You’d think that someone would have solved this mystery immediately after the first severed member hit the mattress, but apparently the academic world is still trying suss out the social forces behind the mid-1970s epidemic of Thai women cutting off their husbands’ penises.
This latest attempt to make sense of the carnage comes to us courtesy of The Guardian, which has scoured the scholarly debate to bring us a sort of academic “best-of” list. And now, a “best-of” their “best-of”:
“It became fashionable in the decade after 1970 for the humiliated Thai wife to wait until her [philandering] husband fell asleep so that she could quickly sever his penis with a kitchen knife,” writes Kasian Bhanganada in 1983’s Surgical Management of an Epidemic of Penile Amputations in Siam.
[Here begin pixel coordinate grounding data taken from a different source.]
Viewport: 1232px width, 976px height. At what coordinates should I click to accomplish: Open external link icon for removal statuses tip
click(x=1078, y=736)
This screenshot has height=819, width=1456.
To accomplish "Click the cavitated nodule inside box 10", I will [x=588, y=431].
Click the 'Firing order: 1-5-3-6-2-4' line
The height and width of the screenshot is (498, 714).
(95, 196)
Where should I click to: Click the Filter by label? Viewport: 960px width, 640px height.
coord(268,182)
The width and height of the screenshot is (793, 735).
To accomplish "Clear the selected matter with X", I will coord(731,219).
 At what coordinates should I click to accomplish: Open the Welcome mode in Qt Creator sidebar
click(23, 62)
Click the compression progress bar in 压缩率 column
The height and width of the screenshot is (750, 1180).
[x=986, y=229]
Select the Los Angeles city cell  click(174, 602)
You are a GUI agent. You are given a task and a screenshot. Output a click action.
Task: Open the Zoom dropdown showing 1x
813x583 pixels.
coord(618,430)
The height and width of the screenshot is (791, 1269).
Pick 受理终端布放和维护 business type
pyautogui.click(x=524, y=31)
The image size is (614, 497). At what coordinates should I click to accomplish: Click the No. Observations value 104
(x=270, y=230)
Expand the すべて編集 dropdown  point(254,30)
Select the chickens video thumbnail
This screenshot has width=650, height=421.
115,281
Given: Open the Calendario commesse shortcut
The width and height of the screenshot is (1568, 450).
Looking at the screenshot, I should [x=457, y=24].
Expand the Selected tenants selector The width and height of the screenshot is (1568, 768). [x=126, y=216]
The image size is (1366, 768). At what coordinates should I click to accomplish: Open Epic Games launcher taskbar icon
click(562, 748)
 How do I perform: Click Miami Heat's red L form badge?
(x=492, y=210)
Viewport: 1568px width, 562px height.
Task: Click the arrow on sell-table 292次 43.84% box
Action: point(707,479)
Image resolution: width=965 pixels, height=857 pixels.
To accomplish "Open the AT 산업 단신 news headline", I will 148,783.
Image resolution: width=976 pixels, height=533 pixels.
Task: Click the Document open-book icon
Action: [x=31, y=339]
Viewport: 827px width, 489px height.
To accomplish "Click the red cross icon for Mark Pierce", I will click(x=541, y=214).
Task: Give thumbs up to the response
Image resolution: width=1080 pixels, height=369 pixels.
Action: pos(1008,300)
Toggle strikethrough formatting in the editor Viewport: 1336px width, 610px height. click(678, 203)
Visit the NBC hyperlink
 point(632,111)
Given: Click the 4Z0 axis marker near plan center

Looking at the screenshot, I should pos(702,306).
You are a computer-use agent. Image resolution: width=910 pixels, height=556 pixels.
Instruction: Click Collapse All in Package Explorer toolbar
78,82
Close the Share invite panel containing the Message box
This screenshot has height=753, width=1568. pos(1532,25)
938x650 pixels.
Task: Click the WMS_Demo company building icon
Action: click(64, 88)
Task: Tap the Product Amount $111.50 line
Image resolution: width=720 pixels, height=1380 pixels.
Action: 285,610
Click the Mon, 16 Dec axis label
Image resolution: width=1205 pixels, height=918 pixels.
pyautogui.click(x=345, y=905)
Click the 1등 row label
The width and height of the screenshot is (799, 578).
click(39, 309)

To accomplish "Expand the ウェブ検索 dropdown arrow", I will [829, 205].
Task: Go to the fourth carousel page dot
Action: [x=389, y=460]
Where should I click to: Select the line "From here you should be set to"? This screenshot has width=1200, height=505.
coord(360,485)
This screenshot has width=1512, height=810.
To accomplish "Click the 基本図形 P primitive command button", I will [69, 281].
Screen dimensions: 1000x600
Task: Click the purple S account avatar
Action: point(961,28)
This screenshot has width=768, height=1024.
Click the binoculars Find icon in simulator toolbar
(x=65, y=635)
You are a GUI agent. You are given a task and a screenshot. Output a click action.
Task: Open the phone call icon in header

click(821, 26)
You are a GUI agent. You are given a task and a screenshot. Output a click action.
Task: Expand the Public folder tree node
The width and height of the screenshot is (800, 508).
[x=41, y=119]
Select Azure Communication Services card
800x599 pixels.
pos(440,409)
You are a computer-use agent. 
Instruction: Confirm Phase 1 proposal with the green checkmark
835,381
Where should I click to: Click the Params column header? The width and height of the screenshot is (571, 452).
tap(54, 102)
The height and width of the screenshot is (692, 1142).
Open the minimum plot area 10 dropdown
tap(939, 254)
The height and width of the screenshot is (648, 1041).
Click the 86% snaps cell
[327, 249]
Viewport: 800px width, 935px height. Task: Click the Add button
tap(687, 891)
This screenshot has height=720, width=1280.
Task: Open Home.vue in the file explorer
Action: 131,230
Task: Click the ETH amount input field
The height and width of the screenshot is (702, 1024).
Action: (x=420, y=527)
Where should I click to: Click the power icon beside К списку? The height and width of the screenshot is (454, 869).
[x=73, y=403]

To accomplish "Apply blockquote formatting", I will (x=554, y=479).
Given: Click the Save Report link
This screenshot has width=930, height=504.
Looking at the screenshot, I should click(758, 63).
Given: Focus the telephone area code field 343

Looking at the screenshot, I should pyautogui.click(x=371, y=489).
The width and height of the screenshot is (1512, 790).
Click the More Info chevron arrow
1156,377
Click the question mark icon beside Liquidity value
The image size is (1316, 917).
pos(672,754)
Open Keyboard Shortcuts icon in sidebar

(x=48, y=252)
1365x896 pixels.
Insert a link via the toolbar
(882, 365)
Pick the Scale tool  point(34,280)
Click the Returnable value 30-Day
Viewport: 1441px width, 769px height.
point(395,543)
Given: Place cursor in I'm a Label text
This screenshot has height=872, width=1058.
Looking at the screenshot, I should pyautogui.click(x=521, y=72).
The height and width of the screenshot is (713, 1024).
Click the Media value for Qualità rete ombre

Kasian’s paper details how he, along with several colleagues, was forced by the deluge of penis amputations to become a studied hand at “penile reimplantation.” So, for some “lucky” Thai cheaters, the damage proved only temporary.
Drs. Genoa Ferguson and Steven Brandes looked at the social implications of the penis severings in a 2008 paper entitled The Epidemic of Penile Amputation in Thailand in the 1970s. The doctors write that, “Women publicly encouraging and inciting other scorned women to commit this act worsened the epidemic.”
So basically, cutting off your husband’s Linus was the mid-‘70s Thai version of Bieber Fever. Can we all agree now that the ‘70s were the worst decade?